EXERCISE> If a line in the records contains the string "Post", show that line.

Excerpts from a dataset:

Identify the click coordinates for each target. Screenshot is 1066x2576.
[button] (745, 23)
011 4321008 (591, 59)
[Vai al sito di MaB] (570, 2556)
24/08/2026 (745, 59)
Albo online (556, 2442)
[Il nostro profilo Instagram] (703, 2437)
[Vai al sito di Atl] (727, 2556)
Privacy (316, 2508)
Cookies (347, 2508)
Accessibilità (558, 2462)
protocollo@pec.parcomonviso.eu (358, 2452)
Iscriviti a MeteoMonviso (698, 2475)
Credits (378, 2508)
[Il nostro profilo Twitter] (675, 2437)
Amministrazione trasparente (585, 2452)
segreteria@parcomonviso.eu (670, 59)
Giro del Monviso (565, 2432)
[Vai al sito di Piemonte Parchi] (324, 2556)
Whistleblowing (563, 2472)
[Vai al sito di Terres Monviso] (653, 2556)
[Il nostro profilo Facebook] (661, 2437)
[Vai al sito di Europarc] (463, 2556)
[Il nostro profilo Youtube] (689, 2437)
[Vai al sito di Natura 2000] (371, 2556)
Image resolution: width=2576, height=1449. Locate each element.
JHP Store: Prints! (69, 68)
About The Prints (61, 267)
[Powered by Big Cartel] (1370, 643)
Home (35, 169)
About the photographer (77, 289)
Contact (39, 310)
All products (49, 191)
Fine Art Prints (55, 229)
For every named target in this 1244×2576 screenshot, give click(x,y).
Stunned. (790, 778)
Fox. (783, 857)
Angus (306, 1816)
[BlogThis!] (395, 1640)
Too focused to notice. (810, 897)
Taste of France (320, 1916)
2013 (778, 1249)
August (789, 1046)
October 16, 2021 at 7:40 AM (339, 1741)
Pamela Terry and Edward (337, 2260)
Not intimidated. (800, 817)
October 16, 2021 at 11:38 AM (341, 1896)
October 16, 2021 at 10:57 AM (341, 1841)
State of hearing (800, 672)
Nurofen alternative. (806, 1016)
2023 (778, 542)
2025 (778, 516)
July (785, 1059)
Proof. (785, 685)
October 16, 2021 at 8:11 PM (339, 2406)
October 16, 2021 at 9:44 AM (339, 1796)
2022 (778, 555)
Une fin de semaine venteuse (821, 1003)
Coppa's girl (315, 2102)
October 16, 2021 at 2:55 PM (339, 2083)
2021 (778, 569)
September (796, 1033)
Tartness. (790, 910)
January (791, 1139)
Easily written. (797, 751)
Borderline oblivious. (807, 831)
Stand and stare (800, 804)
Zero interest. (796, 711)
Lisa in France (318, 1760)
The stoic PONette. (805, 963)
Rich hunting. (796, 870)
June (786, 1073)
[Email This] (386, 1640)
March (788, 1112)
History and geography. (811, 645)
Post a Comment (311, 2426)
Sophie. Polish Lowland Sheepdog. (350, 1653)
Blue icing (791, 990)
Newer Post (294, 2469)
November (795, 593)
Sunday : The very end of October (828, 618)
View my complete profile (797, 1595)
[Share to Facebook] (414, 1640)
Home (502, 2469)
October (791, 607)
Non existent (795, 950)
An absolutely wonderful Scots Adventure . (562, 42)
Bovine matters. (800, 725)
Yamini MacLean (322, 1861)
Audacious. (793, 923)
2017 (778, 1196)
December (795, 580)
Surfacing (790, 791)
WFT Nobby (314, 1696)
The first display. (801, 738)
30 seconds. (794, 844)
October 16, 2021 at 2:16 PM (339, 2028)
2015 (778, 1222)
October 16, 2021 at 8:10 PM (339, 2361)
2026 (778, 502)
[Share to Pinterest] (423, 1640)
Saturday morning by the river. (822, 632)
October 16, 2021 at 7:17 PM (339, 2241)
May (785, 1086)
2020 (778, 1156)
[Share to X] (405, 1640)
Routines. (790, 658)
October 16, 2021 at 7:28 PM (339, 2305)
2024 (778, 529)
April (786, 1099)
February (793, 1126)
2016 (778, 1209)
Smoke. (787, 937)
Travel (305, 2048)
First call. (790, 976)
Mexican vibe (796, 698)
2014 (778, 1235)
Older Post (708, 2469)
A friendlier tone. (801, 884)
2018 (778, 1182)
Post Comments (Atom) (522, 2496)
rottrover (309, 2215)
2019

SOLUTION TO THE PROBLEM>
Post a Comment (311, 2426)
Newer Post (294, 2469)
Older Post (708, 2469)
Post Comments (Atom) (522, 2496)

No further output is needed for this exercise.